_Written problem_.
Copy out every line of the records below that contains the word "This", matching case exactly.

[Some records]
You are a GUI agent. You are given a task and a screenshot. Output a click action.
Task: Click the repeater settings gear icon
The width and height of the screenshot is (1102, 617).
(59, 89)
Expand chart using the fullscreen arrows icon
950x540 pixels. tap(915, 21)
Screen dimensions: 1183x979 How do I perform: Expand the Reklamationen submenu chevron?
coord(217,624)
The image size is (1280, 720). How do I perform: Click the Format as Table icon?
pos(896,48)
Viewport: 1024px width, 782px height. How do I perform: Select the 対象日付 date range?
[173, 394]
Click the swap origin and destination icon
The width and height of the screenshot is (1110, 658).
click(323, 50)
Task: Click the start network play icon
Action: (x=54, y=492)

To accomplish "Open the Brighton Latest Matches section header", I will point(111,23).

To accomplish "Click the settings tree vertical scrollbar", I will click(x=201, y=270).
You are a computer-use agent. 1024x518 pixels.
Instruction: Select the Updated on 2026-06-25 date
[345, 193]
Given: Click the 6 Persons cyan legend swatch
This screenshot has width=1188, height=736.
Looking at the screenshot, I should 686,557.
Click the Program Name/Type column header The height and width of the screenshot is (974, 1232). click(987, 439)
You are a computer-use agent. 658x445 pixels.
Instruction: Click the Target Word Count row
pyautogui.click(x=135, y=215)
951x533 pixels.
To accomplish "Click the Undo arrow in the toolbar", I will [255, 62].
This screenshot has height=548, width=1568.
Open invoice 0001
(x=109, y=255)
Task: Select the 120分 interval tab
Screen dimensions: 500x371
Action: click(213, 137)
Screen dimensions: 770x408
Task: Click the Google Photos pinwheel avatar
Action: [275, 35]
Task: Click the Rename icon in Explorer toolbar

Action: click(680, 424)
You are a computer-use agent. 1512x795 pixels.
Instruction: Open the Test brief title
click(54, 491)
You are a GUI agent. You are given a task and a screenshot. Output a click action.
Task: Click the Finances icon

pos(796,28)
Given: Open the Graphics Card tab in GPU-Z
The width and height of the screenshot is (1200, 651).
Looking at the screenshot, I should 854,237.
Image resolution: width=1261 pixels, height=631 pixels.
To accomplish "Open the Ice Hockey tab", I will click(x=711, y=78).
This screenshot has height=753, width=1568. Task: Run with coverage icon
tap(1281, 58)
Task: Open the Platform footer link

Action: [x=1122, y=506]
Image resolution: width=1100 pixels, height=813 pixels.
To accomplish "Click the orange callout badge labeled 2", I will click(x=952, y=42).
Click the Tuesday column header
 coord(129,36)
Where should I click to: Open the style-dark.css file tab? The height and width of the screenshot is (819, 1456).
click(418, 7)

_Response_.
This screenshot has width=1188, height=736.
This screenshot has height=548, width=1568.
This screenshot has height=753, width=1568. Task: Run with coverage icon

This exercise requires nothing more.